Personne, avant moi, n’a pu voir un premier regard. J’étais à côté d’eux, mais loin d’eux. Je comprenais et lisais, sans être impliqué dans l’étourdissement de l’action, ni perdu dans la sensation. C’est pour cela que j’ai vu ce regard. Eux, ne savent pas quand il a commencé, ne savent pas que c’est le premier ; après, ils l’oublieront ; les progrès urgents de leurs cœurs viendront détruire ces préludes. On ne peut pas plus savoir son premier regard qu’on ne peut savoir son dernier regard.

Je me souviendrai, quand eux ne se souviendront plus.

Je ne me rappelle pas, moi, mon premier regard, mon premier don d’amour. Cela fut, pourtant. Ces divines simplicités se sont effacées de moi. Mon Dieu, qu’est-ce que je garde, pourtant, qui les vaille ! Le petit être que j’étais est mort tout entier sous mes yeux.
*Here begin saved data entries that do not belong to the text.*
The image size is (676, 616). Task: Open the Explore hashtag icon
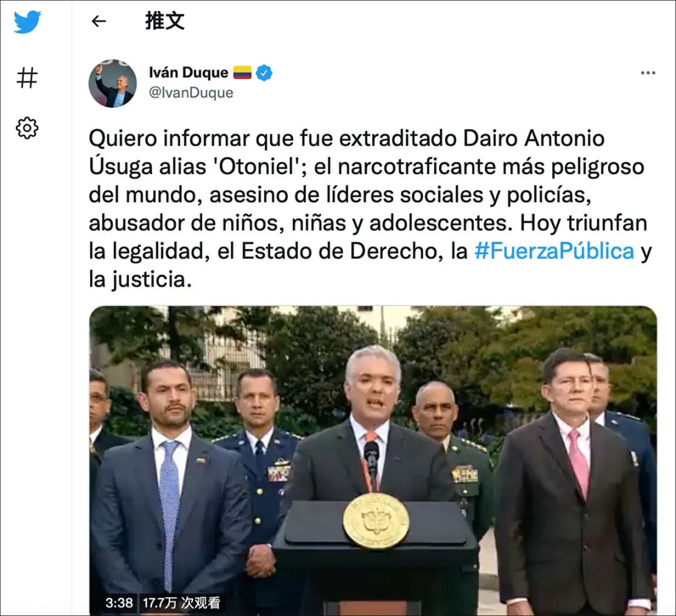[27, 78]
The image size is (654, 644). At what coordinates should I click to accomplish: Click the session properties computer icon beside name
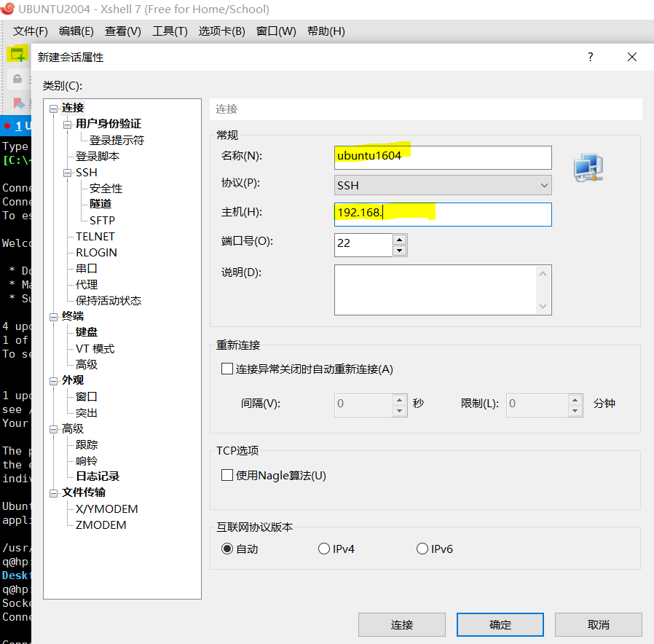[x=588, y=168]
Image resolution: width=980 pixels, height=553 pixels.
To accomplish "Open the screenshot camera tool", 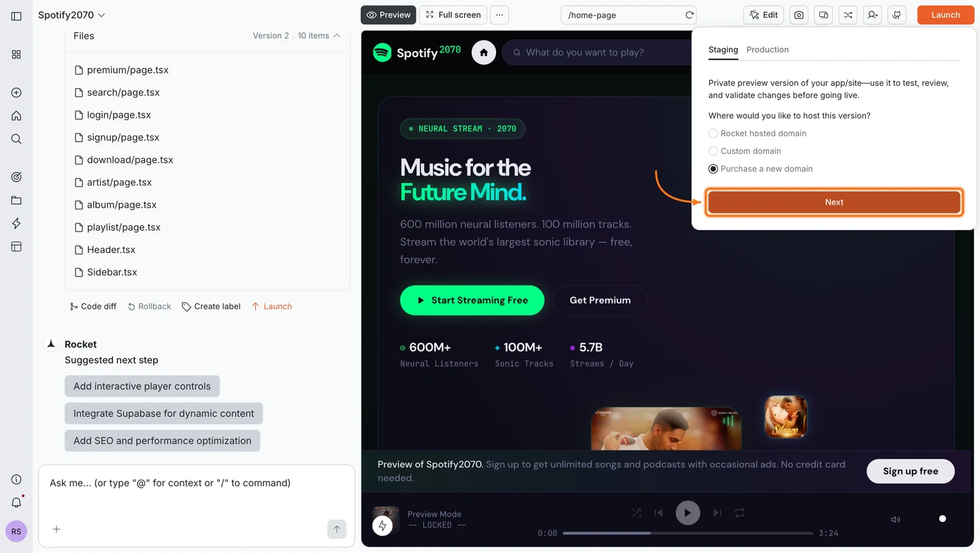I will (799, 15).
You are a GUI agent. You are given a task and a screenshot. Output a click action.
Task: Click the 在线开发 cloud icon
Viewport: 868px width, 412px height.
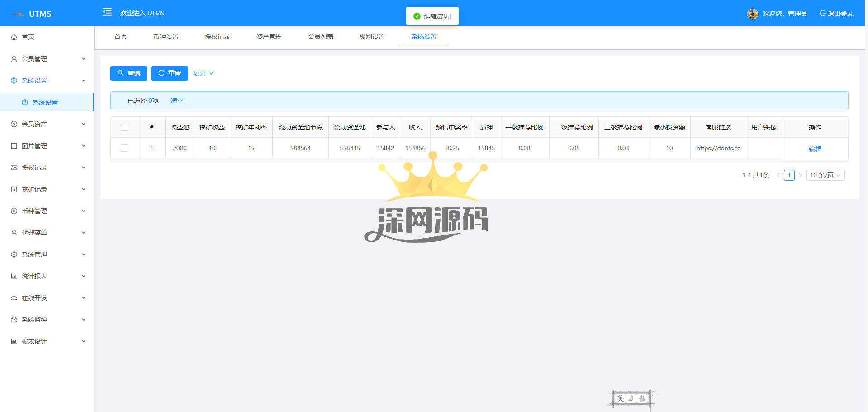[14, 298]
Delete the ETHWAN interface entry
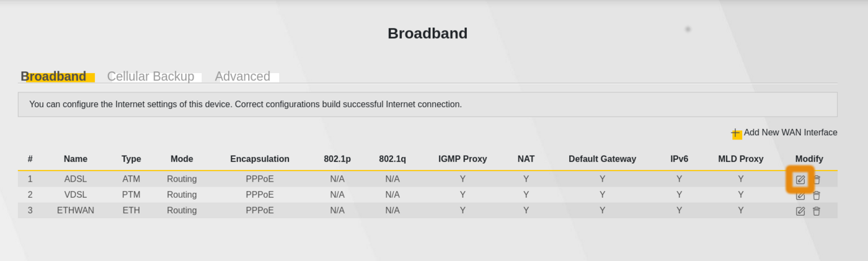The image size is (868, 261). (817, 211)
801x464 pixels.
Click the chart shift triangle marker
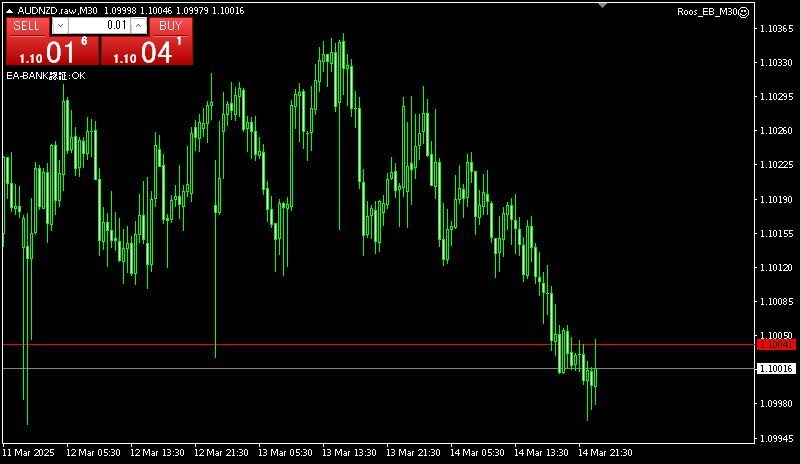[602, 5]
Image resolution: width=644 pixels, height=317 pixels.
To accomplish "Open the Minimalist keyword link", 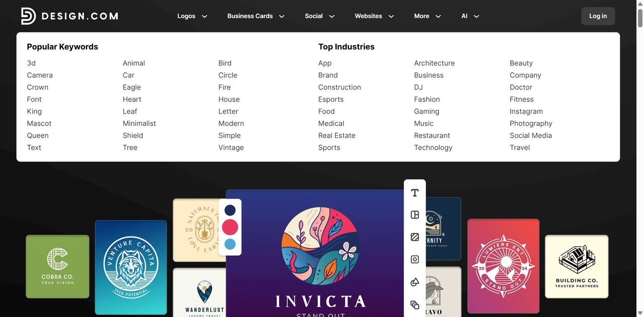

Je lui survis, mais l’oubli m’a tourmenté, puis vaincu, la tristesse de vivre m’a ruiné, et je ne sais guère ce qu’il savait. Je me rappelle n’importe quoi, au hasard, mais le plus beau et le plus doux est dans le néant.

Eh bien, ce cantique trop tendre que je viens d’écouter, tout plein d’infini et débordant de sourires neufs, ce chant précieux, je le prends, je l’ai, je le garde. Il palpite sur mon cœur. J’ai volé, mais j’ai sauvé de la vérité.